Documents demand fluidity. Random access. Direct manipulation.

That experience–fluidly working in a document with AI–is already familiar to developers via tools like Cursor, Copilot, and Zed. And big non-developer products like Google Docs and Notion have begun adopting these workflows, too. But if you’re trying to build a document-AI experience yourself, you’ve probably discovered it’s devilishly difficult.

At Tiptap, we know documents. It’s what we do. Our Document Server manages and syncs them, our Conversion service transforms them, and of course our Editor enables people to create and edit them.

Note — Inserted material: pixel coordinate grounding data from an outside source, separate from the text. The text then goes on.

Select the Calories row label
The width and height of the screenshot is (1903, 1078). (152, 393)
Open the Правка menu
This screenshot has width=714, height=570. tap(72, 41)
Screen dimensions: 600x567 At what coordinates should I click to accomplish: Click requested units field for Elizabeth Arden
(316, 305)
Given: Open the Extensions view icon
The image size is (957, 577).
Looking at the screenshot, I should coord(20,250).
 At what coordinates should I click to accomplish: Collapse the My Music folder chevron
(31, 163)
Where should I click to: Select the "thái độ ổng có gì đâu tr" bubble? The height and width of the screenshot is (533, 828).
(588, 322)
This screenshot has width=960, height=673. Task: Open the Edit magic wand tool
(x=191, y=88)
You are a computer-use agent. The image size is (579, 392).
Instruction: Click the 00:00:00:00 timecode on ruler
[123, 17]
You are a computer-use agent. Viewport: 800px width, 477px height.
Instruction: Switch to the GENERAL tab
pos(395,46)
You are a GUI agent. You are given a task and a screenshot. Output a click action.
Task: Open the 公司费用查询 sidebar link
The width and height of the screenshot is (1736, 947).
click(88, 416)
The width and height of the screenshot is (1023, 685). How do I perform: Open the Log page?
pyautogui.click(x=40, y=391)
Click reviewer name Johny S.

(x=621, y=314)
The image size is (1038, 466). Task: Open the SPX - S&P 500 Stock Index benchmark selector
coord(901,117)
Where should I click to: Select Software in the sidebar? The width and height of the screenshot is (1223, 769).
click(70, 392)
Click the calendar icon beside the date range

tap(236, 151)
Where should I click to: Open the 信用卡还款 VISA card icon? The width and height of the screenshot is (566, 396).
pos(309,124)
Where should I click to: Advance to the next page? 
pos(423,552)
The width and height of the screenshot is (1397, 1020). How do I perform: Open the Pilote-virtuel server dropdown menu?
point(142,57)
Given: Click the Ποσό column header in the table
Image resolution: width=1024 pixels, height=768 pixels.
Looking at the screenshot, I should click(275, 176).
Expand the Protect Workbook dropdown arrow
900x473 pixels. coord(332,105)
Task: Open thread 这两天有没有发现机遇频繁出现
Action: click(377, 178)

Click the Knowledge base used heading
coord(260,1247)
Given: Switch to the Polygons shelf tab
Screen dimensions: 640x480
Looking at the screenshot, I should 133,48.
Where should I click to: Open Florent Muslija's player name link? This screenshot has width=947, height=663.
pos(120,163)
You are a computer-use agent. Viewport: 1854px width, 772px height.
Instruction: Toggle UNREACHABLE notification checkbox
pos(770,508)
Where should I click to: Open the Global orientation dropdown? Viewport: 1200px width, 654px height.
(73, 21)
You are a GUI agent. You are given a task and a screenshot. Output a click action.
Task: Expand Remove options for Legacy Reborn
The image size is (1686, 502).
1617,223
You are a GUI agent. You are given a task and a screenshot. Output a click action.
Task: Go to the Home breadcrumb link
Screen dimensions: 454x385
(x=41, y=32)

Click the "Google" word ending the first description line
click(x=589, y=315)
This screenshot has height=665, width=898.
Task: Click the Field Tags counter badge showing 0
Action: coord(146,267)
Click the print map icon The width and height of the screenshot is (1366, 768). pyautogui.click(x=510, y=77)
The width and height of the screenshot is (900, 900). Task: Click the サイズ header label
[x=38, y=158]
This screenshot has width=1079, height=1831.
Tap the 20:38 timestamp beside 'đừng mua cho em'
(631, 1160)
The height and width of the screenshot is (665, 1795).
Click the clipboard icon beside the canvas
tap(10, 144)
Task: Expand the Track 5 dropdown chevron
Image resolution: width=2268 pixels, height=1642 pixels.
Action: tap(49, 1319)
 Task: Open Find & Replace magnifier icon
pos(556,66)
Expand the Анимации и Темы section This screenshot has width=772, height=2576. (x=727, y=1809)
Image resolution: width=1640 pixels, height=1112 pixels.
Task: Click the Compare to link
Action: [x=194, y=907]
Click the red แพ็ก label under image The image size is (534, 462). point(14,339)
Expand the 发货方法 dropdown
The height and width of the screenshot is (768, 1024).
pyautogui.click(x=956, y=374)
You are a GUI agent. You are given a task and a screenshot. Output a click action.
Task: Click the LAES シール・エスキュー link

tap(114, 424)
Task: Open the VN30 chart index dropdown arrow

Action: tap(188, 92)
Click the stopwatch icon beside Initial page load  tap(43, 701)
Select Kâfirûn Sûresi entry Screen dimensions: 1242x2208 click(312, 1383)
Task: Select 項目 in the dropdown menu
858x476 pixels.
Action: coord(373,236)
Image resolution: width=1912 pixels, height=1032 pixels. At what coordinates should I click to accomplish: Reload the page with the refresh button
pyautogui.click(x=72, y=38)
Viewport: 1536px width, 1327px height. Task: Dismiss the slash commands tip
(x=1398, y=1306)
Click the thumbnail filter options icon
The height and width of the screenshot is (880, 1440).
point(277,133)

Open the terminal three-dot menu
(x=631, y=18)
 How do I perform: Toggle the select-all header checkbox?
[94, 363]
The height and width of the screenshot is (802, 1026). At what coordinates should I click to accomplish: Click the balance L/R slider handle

But now it’s not just people editing documents: it’s AI agents. And people…and other AI agents. In sequence, all at once, in browsers, on the server, in all sorts of permutations. What’s the AI complement to Tiptap’s Editor? It felt like a natural problem for us to solve.

Going headless

So early last year we created the AI Suggestion extension to Tiptap’s Editor. It handled standard AI flows right out of the box, with a fair amount of customization–custom prompts, custom context, bring-your-own LLM.

But in talking to customers we quickly discovered it wasn’t flexible enough. They’re building something cool and unique with AI; they want our expertise to integrate that with their documents, but they don’t want us constraining the AI itself. In particular, AI Suggestions didn’t support the flexibility of agentic loops.

For example: suppose you make an app to help marketers with their writing. You’re building a feature with which users can check their work against brand guidelines. AI Suggestions made that easy: hit a button, execute a prompt, update the doc with suggested changes.

But maybe you want more than a one-shot experience. Your AI needs to ask questions, demand clarification, propose alternatives, and so on. It’s an agent, not a prompt. And AI Suggestions couldn’t do that.

So last fall, we started over. We employed the same “headless” principles on which we base our editor–flexibility and composability–and created the AI Toolkit. That’s not just a catchy name: it’s a toolkit because it centers on tools you can pass to your LLM for tool-calling. We fit into your agentic loop instead of demanding you fit into ours.

AI Toolkit capabilities

What can AI Toolkit do? Think of it as the bridge between your AI and your documents, so the AI and the docs can talk directly to each other instead of awkwardly via workarounds.

It includes tools to read the document, to make changes, to understand selection state, to work with comments. Together, they allow your LLM to manipulate a document as easily as it performs a web search or chats with a user.

AI Toolkit: a bridge between your AI & your documents

We’re also adding higher-level, composite tools to facilitate common functionality like proofreading, templating, or simple content insertion. These are similar to the canned workflows we built in our earlier extensions, but now they live in AI Toolkit’s more flexible world so you can mix, match, and customize freely. If you like our proofreading tool, you can use it. If you want to build a pipeline around it with other tools, you can. If you want to build your own proofreader, you can.

These tools understand not just the content of your doc, but the structural context (the schema) and the user context (cursor position, selection state).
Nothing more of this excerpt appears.